Unitar allows you to load targets from external projects. This is useful for sharing targets across projects. One specific use case is if you have some general-purpose data resources that you use frequently in many projects. Using unitar, you can create a single "resources" project, and then use those resources repeatedly. This repository provides a demo for this kind of resources project.

## Unitar target factor for csv targets

In addition to its target sharing functions, `unitar` also provides a target factory that makes it easy to populate a targets project by specifying target parameters in a `csv` file.

In this project, the list of resource targets are defined in the included [targets_list.csv](targets_list.csv). In [_targets.R](_targets.R), we use `unitar::build_pep_resource_targets` to convert this csv into targets.

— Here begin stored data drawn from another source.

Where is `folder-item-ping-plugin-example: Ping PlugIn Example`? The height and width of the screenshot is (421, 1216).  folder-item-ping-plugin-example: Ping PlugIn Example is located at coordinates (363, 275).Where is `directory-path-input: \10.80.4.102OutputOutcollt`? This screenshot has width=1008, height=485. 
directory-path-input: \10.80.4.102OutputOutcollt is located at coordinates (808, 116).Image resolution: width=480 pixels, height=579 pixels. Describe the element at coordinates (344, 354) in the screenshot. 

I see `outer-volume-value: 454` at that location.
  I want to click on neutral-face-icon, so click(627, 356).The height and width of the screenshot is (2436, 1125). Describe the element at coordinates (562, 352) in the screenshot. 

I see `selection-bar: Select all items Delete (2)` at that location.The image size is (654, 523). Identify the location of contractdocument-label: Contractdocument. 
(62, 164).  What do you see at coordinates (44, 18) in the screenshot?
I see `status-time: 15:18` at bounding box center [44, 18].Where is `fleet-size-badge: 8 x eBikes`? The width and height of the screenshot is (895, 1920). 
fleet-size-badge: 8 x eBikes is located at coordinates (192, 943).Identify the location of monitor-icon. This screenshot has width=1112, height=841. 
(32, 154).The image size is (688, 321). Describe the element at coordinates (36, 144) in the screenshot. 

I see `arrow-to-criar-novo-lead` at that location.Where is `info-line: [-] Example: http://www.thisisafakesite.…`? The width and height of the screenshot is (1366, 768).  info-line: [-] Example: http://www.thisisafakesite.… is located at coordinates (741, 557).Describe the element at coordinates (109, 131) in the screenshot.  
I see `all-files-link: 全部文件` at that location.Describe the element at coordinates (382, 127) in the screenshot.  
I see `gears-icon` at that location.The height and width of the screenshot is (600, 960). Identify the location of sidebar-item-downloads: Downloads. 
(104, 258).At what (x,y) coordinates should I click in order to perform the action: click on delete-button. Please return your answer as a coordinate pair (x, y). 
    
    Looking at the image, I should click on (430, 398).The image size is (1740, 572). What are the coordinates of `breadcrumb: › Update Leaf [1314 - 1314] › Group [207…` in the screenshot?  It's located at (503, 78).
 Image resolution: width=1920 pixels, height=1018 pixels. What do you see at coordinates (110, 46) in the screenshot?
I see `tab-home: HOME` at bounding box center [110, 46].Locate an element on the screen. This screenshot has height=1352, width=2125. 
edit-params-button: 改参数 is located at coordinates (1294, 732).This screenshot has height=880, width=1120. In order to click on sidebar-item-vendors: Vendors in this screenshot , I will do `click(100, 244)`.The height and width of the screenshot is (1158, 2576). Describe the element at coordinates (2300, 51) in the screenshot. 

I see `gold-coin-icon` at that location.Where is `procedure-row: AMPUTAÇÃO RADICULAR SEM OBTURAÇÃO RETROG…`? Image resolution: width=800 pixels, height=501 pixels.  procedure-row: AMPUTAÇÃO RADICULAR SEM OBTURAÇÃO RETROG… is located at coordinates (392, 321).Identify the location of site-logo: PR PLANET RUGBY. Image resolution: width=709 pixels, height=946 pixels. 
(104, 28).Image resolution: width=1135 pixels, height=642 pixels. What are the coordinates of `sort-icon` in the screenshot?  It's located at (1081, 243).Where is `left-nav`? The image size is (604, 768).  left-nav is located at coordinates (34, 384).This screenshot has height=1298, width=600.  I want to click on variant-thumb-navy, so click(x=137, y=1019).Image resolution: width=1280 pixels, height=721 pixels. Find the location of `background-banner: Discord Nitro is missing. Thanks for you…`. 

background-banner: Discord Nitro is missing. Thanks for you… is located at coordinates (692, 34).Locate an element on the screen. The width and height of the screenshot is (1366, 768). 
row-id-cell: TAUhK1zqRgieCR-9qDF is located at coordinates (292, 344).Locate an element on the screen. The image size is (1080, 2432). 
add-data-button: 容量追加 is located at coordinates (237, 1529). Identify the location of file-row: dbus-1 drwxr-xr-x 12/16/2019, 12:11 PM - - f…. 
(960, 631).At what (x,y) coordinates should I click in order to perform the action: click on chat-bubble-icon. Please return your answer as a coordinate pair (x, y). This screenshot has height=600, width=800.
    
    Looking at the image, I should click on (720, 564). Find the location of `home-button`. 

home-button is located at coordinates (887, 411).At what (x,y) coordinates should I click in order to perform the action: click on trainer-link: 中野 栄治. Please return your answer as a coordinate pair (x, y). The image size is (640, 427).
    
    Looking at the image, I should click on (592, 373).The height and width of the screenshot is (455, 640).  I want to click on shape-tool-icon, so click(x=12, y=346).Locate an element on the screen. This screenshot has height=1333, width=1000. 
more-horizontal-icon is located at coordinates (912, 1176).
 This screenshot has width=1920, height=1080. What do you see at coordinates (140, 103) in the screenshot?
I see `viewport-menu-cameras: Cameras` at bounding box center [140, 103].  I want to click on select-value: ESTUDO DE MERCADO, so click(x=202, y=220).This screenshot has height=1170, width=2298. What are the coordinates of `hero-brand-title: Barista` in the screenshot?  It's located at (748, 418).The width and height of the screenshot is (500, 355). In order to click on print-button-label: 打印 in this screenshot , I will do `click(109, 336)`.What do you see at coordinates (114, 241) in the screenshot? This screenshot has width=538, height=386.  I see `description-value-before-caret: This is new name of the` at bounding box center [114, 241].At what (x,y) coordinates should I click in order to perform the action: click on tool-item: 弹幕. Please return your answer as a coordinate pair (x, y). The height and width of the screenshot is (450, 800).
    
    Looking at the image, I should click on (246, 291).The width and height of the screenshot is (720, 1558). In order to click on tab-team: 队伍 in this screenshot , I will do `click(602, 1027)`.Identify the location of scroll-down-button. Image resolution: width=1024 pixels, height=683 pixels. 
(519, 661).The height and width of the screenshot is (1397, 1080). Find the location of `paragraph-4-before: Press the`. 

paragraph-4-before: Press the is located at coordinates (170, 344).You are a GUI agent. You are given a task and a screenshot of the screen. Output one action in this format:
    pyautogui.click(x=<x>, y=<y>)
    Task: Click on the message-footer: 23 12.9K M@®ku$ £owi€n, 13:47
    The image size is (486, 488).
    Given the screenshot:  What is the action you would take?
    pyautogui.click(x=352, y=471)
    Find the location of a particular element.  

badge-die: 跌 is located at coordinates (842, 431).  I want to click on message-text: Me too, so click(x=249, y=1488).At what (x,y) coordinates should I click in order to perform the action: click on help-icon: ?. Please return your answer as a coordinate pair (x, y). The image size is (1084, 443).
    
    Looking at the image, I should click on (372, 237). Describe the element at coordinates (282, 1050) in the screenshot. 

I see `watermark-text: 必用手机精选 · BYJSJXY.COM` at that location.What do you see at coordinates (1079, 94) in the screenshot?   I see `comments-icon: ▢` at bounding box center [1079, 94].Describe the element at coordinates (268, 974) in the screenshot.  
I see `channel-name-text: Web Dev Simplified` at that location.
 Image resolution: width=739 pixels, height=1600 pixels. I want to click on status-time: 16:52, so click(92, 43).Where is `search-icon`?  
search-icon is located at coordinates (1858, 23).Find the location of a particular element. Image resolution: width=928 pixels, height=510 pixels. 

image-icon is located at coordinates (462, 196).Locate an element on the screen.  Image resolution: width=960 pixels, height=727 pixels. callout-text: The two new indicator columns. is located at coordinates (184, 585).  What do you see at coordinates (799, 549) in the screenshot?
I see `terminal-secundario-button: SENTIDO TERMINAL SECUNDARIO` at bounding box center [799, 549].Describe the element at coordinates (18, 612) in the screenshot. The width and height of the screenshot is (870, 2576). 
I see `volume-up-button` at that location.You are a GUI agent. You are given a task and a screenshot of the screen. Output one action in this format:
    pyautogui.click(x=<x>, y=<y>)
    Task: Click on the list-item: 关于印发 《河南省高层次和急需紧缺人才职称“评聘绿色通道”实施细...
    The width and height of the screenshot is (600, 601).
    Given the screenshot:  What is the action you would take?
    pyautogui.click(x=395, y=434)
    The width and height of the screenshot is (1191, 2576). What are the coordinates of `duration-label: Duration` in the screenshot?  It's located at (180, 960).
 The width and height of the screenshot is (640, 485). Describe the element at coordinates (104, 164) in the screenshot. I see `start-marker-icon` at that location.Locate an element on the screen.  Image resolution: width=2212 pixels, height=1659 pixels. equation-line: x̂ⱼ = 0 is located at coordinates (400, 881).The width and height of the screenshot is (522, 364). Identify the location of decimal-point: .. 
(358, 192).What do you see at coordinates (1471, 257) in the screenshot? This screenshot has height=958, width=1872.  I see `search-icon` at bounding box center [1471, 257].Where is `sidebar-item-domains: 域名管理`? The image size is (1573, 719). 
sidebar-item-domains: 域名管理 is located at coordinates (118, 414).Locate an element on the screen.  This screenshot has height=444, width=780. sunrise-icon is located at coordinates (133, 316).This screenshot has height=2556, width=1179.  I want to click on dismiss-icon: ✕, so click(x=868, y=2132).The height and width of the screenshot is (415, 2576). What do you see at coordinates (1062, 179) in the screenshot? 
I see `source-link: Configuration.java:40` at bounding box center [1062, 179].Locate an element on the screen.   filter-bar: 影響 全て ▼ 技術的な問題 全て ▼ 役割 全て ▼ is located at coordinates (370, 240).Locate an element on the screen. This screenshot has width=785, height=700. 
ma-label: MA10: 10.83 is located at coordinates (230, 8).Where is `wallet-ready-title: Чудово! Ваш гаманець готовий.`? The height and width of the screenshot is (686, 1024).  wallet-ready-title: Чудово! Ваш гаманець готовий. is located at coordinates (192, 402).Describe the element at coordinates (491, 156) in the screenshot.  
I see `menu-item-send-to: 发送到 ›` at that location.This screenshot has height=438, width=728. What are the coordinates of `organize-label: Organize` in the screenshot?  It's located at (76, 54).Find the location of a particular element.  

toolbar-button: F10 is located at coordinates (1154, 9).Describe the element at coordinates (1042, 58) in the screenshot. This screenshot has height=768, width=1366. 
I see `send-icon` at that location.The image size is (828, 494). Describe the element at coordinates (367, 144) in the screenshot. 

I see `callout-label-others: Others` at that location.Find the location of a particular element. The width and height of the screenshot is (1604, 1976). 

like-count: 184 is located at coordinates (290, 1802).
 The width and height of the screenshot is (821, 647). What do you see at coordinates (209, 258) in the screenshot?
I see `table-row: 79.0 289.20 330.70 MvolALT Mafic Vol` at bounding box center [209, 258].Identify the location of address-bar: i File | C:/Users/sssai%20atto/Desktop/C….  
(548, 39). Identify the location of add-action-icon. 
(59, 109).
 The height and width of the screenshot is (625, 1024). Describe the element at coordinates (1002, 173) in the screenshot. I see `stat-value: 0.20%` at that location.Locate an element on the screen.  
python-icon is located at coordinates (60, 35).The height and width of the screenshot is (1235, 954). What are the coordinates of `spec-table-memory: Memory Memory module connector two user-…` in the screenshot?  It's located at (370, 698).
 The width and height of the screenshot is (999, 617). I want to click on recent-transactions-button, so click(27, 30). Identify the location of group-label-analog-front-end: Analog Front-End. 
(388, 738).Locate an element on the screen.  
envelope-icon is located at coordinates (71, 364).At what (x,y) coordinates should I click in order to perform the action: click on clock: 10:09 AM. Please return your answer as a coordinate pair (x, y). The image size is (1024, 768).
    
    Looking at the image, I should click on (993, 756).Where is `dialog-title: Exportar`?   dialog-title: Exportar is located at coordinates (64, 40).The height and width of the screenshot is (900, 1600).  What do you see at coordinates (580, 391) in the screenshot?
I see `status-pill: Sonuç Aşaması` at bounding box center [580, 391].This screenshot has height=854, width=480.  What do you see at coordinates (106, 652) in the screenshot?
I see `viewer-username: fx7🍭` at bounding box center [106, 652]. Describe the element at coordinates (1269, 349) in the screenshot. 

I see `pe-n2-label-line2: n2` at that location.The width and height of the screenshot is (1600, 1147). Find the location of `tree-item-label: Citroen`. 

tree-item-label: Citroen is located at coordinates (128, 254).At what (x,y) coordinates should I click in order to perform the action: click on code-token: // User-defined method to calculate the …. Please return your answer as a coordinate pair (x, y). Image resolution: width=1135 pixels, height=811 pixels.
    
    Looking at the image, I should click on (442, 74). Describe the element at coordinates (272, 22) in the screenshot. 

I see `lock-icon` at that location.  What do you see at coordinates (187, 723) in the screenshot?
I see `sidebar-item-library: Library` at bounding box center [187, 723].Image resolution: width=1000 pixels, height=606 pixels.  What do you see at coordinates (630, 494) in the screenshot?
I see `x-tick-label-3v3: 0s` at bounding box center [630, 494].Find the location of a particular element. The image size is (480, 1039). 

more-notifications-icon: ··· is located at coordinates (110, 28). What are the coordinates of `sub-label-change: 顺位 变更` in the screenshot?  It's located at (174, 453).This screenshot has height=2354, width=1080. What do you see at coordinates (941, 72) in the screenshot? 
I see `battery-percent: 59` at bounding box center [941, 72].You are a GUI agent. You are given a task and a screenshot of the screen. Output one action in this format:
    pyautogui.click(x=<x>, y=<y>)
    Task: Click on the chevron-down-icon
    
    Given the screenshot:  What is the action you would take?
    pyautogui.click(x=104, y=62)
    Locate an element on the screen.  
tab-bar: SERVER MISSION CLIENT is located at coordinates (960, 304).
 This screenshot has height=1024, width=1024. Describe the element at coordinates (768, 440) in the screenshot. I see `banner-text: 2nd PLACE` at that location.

## How to use this project as a typical targets project

This resource repository can then be used as a normal `targets` project:

```{r}
library("targets")

tar_make()
tar_meta()

tar_load("file1")
file1
```

## How to use this project as a resource project

Like any normal targets project, this project can also now be used as an external targets project using `unitar`:

```{r}
library("unitar")
options(tar_dirs=c("/home/nsheff/code/unitar_resources_demo"))

unitar_meta()
unitar_load("file1")
file1

```

Now, you can use these just as any of the modes defined in the unitar documentation. One common mode would be to use these resources to create derived resources or analysis in your more specialized targets project, and you want to track the resources so you can update things if they change, but you don't want to duplicate the caches into your local folder because they're large. Todo that, you'd do something like:

```{r}
# _targets.R
library("unitar")
options(tar_dirs=c("/home/nsheff/code/unitar_resources_demo"))

local_filter_big_reference_data = function(big_data_set_path) {
big_data_set = unitar_read_from_path(big_data_set_path)
big_data_set[big_data_set > 2]
}

list(
tar_target(
big_data_set_path,
unitar_path("file1"),
format = "file"
),
tar_target(
filtered_data_set,
local_filter_big_reference_data(big_data_set_path)
)
)
```

## How to create your own targets

The targets list is a [PEP](http://pep.databio.org). Each target is a row in `targets_list.csv`. The columns are:

- `sample_name`: target name
- `type`: Specify `file` if the target is a file load, or `call` if it's a function call
- `function`: this is the function to call (or to read the file, for file targets)
- `description`: ignored by the software, just for your information
- `local_path`: For targets of type `file`, specify the path to the file

For targets of type `call`, you may specify parameters to the function in the `target_params.csv` file. In this table, each row is a function parameter. You must specify 3 columns:

- `sample_name`: target name, which must match the value in the `targets_list.csv` file.
- `arg`: argument name, as assigned by your function signature
- `val`: value to pass for that argument.